I wasn't bothering you, Mom. I wasn't bothering you
.

Bobby tucked
Lord of the Flies
into his back pocket and headed for the door. He turned back when he got there. She was still at the window, but now she was watching him again. He never surprised love on her face at such moments; at best he might see a kind of speculation, sometimes (but not always) affectionate.

“Hey Mom?” He was thinking of asking for fifty cents—half a rock. With that he could buy a soda and two hotdogs at the Colony Diner. He loved the Colony's hotdogs, which came in toasted buns with potato chips and pickle slices on the side.
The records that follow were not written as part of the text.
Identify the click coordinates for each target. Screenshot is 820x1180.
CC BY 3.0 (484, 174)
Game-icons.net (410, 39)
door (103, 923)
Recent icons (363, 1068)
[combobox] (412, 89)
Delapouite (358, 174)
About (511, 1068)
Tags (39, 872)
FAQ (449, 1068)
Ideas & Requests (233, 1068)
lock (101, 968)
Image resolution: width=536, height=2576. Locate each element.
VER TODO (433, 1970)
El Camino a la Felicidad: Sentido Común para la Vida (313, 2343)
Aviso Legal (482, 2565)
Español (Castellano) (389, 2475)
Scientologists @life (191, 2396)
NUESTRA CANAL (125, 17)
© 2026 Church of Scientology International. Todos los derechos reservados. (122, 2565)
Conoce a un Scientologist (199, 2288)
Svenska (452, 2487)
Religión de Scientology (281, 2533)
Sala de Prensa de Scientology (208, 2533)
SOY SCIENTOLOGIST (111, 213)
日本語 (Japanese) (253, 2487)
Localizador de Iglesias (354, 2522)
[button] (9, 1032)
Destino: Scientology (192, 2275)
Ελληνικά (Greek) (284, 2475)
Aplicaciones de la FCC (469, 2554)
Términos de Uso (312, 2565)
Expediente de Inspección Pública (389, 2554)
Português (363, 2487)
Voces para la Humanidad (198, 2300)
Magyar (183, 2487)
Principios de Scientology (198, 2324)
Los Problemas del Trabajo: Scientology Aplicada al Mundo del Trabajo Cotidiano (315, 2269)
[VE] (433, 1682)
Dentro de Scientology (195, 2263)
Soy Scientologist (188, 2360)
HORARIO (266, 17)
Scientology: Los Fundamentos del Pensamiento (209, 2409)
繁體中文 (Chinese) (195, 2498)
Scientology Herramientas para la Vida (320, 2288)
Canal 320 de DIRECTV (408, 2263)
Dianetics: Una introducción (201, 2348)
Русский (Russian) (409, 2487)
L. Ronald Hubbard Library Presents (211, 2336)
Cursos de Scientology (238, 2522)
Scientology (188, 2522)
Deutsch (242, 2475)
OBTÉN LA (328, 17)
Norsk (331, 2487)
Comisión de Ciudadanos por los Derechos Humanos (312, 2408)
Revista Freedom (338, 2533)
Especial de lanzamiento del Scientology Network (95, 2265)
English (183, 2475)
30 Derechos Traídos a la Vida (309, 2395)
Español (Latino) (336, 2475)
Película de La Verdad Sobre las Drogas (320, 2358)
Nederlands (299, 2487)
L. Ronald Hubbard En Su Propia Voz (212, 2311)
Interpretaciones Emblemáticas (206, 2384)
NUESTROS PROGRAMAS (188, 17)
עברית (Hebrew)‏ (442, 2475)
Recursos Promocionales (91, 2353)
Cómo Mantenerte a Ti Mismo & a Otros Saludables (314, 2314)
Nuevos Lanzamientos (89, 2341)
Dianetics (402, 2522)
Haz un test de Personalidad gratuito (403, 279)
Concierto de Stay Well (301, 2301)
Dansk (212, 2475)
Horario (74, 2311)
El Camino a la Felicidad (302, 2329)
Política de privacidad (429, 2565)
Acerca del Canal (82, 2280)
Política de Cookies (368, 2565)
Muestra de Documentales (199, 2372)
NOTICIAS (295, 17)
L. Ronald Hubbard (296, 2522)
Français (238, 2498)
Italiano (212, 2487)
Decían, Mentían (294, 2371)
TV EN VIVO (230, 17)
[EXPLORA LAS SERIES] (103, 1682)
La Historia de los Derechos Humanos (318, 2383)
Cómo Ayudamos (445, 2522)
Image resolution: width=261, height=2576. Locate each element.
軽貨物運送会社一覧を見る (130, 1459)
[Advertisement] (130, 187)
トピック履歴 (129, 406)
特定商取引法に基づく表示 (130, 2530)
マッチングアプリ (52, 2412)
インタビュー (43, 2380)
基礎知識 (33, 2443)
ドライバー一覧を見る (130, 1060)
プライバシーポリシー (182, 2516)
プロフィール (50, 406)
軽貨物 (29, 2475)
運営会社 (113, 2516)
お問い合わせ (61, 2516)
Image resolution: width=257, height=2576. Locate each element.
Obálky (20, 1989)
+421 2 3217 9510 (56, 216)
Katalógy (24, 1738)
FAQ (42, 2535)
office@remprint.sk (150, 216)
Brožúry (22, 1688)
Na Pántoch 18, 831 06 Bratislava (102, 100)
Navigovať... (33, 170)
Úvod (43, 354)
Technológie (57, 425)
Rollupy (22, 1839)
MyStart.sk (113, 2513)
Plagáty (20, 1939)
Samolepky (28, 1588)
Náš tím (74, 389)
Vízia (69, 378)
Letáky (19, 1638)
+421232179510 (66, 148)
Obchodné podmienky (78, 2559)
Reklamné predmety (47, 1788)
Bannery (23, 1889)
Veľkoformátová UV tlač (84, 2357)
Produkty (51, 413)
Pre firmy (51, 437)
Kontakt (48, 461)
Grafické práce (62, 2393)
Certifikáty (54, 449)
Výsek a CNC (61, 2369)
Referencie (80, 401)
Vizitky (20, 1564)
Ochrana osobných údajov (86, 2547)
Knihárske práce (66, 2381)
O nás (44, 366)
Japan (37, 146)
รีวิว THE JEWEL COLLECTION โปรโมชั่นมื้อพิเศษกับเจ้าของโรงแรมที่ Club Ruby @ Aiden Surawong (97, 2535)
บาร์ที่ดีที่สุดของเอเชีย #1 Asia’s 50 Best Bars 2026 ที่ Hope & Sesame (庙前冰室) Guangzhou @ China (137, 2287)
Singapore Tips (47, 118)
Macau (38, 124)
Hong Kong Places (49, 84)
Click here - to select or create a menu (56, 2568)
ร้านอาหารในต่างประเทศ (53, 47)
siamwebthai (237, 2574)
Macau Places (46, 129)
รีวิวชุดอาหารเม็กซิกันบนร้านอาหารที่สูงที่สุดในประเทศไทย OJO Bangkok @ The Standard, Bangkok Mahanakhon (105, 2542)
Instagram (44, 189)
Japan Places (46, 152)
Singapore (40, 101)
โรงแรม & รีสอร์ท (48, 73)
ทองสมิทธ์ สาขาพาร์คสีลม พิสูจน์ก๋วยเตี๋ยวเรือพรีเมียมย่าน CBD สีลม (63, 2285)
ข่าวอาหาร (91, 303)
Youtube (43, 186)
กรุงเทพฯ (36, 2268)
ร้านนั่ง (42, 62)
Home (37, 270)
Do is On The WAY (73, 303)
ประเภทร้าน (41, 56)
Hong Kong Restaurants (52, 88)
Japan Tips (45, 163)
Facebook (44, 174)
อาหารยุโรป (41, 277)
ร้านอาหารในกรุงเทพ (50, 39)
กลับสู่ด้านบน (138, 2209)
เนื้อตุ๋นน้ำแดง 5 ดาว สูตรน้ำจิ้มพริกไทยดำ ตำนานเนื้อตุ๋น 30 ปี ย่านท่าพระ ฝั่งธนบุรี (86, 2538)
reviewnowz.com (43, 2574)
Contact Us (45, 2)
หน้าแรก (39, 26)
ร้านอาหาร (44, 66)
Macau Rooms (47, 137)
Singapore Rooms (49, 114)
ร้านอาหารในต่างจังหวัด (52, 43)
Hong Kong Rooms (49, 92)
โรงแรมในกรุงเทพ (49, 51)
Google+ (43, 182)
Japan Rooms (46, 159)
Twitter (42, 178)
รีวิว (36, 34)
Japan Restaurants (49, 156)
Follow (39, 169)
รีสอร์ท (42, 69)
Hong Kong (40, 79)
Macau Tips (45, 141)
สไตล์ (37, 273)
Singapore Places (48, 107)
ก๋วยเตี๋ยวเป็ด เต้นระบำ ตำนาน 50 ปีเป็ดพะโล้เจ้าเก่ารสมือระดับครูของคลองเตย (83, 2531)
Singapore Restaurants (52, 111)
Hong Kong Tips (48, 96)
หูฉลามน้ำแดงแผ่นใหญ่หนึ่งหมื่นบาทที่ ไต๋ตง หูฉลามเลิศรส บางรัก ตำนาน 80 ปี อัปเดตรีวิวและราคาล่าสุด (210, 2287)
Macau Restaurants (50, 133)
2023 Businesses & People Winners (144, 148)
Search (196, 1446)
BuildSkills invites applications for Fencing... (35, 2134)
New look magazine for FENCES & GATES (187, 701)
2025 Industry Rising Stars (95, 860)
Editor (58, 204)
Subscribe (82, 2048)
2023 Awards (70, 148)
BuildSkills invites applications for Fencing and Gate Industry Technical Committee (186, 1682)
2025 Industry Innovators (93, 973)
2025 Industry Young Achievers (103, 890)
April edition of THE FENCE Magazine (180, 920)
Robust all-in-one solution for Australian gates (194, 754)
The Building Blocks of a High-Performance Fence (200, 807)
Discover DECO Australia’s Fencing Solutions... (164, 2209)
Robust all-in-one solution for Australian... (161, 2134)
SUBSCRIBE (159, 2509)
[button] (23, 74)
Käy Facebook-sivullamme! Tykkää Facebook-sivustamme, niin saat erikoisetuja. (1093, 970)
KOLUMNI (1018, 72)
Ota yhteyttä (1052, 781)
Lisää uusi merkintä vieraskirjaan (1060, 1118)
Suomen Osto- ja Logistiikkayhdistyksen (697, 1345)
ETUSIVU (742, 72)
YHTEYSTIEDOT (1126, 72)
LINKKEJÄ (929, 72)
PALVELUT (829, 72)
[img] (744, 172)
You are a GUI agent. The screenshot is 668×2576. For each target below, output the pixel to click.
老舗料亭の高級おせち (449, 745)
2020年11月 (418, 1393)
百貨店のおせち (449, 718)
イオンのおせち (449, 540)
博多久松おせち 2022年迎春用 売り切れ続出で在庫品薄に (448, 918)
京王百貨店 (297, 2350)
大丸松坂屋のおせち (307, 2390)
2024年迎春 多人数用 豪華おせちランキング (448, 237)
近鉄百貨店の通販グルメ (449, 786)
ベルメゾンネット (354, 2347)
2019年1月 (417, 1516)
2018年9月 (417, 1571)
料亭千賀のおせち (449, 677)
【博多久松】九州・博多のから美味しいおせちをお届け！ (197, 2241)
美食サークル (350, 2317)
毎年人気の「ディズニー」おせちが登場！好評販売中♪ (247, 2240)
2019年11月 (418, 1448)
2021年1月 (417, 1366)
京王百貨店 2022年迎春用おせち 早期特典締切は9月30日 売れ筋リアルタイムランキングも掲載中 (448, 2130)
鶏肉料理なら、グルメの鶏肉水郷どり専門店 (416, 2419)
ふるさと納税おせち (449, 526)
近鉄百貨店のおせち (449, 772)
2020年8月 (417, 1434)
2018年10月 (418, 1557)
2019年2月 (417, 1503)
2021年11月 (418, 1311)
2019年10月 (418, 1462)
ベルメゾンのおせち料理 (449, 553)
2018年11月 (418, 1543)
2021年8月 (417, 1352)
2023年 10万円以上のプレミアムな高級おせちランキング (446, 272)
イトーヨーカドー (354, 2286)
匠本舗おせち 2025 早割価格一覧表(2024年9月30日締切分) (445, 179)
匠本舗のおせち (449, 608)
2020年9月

Her mouth did its tightening trick, and he knew this wasn't his day for hotdogs. “Don't ask, Bobby, don't even think about it.”
Don't even think about it
—one of her all-time faves. “I have a ton of bills this week, so get those dollar-signs out of your eyes.”

She
didn't
have a ton of bills, though, that was the thing. Not this week she didn't. Bobby had seen both the electric bill and the check for the rent in its envelope marked
Mr. Monteleone
last Wednesday. And she couldn't claim he would soon need clothes because this was the end of the school-year, not the beginning. The only dough he'd asked for lately was five bucks for Sterling House—quarterly dues—and she had even been chintzy about that, although she knew it covered swimming and Wolves and Lions Baseball, plus the insurance. If it had been anyone but his mom, he would have thought of this as cheapskate behavior. He couldn't say anything about it to her, though; talking to her about money almost always turned into an argument, and disputing any part of her view on money matters, even in the most tiny particulars, was apt to send her into ranting hysterics. When she got like that she was scary.